Generationals had a less fortunate sound mix. The vocals were often mixed too low, and their minimalistic melodies frequently got drowned out by their own instruments. The drums, even without miking, were the loudest thing there, especially when the cymbals were hit. The bass was a bit too commanding, and the synths were too muted. The first few songs were a bit of a mess, which was a shame, since they played some of my favorites at the beginning. One of their most well-known tracks, “Ten-Twenty-Ten” especially suffered from this mix, as the guitar-noodling that is the song’s calling card was inaudible.
Their more melodic pieces fared much better. Actor-Caster highlights “Goose and Gander” and “Greenleaf” sounded much better, as the catchy melodies stuck out over the somewhat hectic mix. Perhaps the issue with close quarters like Cafe du Nord is the fact that there is so little room to adjust the sound. With larger venues, especially amphitheaters, sound technicians have lots of room to play with the levels, as there’s a larger amount of amps to create the right soundscape. With smaller stages some instruments, such as the drums, do not have any room for the noise to dissipate, leading to their overbearing sound. You can’t turn them down like you can in larger venues, and you can’t turn all the other instruments up without blowing out the speakers, or worse--making the concert less enjoyable for the audience.
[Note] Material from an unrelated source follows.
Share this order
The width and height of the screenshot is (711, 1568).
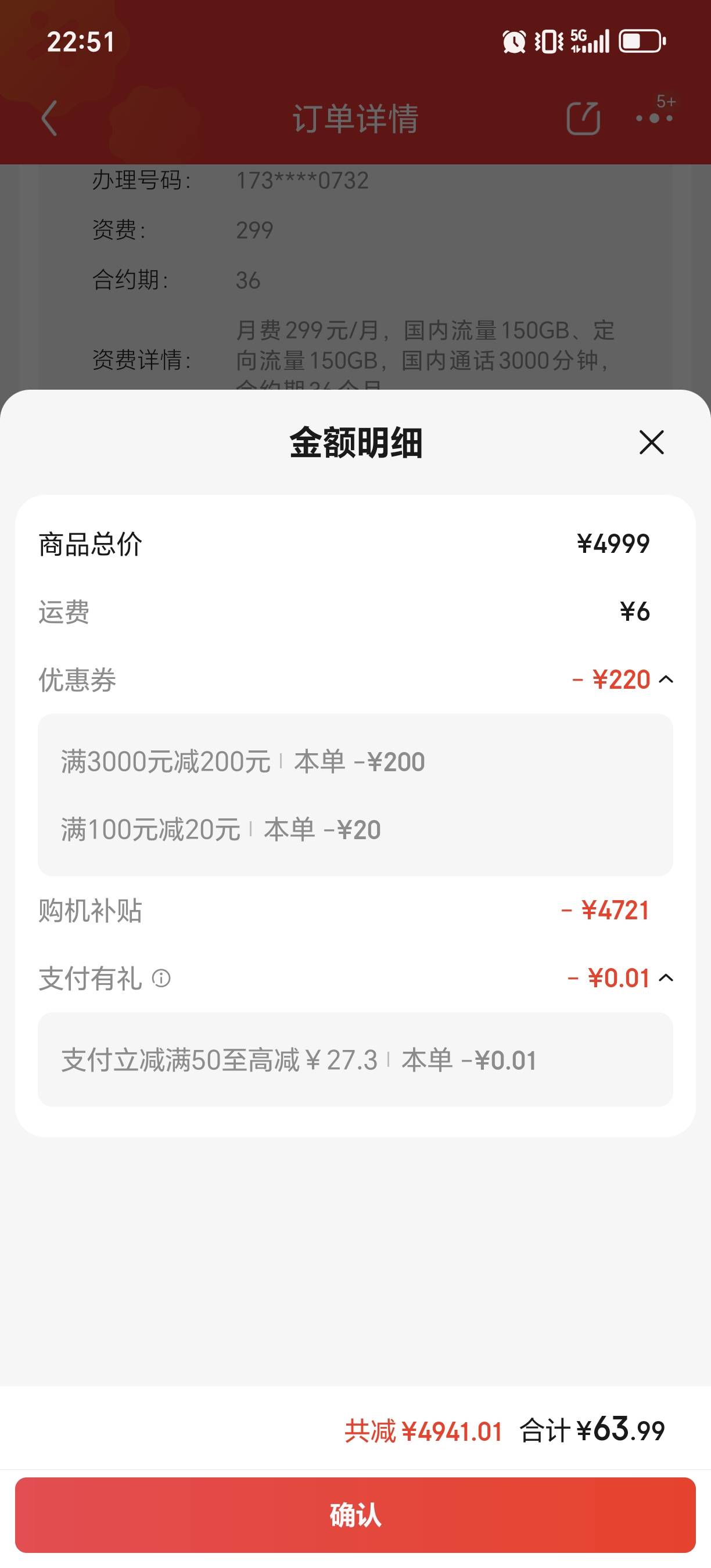click(583, 118)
Another nitpick was that the light show behind the band was a rather odd choice. The lights were arranged in sharp, fractal-like patterns, mimicking the album cover of their latest EP. The back structure was a black and off-white diamond, featuring the eye on said EP cover, which looked imposing at the rear of the stage. Overall the setup was rather cold, especially when mixed in with the fluorescent strobe lights. It’s a setup more akin to a metal group or a hardcore dance act, not the 60s-influenced pop-rock the band plays. This was a sticking point at first, but my discomfort lessened as the band found its stride. The driving guitars, playful rhythms, and warm vocals eventually all came together to make an enjoyable evening.
The set could have been underwhelming, but the band got better and better, peaking with their most famous song, “When They Fight, They Fight.” One of their biggest fans, who’d made a successful video for the song, was in the crowd this evening, and the band invited him up onstage. They let him sing along, and he absolutely nailed it, eliciting the loudest cheers of the crowd to that point. There were so many ways that could have gone wrong, and to see it succeed as beautifully as it did was special.
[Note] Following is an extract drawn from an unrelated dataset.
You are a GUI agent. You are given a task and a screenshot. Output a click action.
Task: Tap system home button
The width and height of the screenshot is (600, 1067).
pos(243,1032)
For the majority of the concert the audience was content to bop along to the pleasant music, but that’s what the setting of it all was. The concert wasn’t meant to get people jumping and shouting, but rather it was a fun way to spend a Tuesday night. The sound wasn’t the best, but it wasn’t a deal-breaker. It was a rock show in a small venue where I got to see a band I like up close, and there’s a simple joy in that.